Comme d'habitude on ouvrit une enquête et les techniciens, racontèrent, dans des rapports destinés à rassurer l'opinion publique, que cet accident était dû à un concours de circonstances impossible à prévoir et qui ne pourrait jamais se représenter. Les poudres B de l'armée de terre ou de l'artillerie coloniale n'en continuèrent pas moins à s'altérer en magasin et à s'enflammer par-ci, par-là en dépit de toutes les précautions compliquées qu'on avait pu imaginer.
Un incident fut rapporté par tous les journaux aux alentours de 1905 : l’inflammation en plein jour, dans les rues de Marseille d’une caisse de poudre B qu'un camion transportait d'un magasin à un autre.
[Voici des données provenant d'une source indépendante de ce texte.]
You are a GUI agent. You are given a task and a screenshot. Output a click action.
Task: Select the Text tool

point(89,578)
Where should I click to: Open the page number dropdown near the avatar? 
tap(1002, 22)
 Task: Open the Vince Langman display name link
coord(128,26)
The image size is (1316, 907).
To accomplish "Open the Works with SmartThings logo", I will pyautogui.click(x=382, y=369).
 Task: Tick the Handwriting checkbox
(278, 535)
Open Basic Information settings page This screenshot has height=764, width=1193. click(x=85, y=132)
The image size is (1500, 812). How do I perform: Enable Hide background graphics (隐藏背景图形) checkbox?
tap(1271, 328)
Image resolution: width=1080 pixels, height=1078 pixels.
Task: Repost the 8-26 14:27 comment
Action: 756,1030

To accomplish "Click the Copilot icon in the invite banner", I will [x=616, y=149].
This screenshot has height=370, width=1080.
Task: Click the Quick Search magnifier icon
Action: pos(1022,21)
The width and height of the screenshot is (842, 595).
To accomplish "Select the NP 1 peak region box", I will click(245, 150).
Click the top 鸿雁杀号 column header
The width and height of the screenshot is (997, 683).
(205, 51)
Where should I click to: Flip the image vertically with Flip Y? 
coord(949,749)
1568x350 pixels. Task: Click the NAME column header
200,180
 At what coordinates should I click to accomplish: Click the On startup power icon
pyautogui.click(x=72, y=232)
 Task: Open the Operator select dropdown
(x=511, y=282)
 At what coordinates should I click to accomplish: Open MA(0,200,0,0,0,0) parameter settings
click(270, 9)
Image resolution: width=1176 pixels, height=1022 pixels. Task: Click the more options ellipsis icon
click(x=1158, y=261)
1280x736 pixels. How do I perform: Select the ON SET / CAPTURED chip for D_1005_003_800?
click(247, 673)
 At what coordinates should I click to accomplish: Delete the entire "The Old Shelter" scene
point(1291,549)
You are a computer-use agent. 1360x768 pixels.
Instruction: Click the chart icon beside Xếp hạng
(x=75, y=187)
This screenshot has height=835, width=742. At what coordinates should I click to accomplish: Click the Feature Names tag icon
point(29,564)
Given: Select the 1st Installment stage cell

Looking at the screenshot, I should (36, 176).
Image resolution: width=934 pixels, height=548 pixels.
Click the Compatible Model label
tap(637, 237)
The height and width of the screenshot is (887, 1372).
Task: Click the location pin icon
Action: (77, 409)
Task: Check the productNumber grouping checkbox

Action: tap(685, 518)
Les mêmes incidents se produisirent à bord de bateaux et la catastrophe du Iéna en 1907 fut précédée en France de six explosions du même genre, quoique peu importantes, sur le Duperré, le Charles-Martel, le Forbin, le Bruix, le Descartes et le Vauban. Trois accidents analogues survinrent sur des cuirassés étrangers. Le Mikasa (Japon), l'Aquidaban (Brésil) et le Maine (Etats-Unis), coulèrent, en 1905, 1906 et 1898, avec tout leur équipage, tandis que d'autres, comme le Marco-Polo (Italie), s'en tiraient relativement à bon compte.
Cette instabilité des poudres explique sans doute quelques « inflammations spontanées de caissons » d’artillerie décrites par un certain nombre de rapports ou de Journaux de Guerre datant des débuts de la guerre de 14-18.